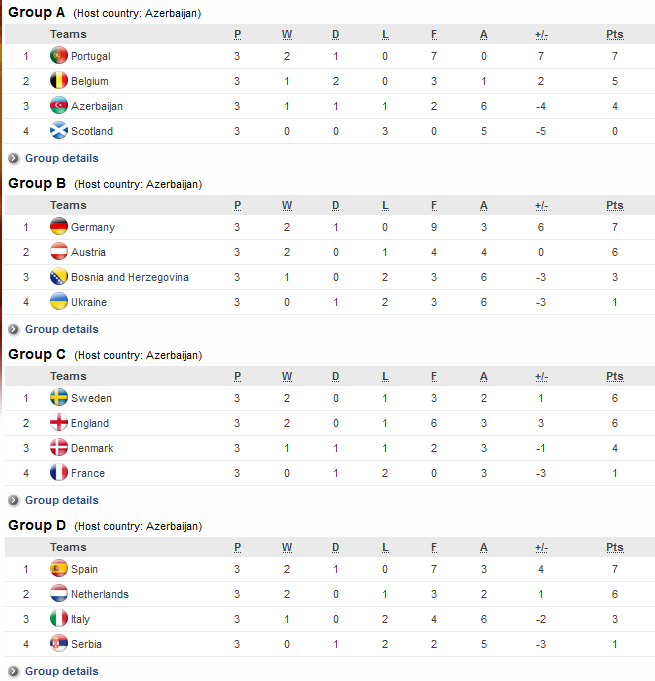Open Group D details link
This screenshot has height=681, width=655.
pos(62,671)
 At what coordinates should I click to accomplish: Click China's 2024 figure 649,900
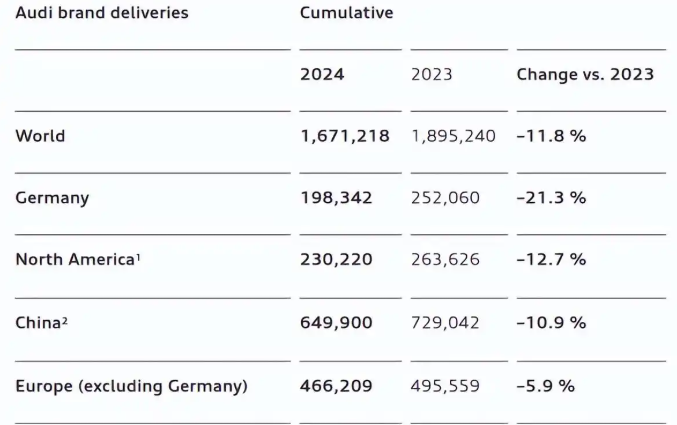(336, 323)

** Problem requirements **
Copy exactly the lines that run from the line containing "At what coordinates" to the end of the data, keeping both end lines and dropping every picture.

** Exercise solution **
 At what coordinates should I click to accomplish: Click China's 2024 figure 649,900
(336, 323)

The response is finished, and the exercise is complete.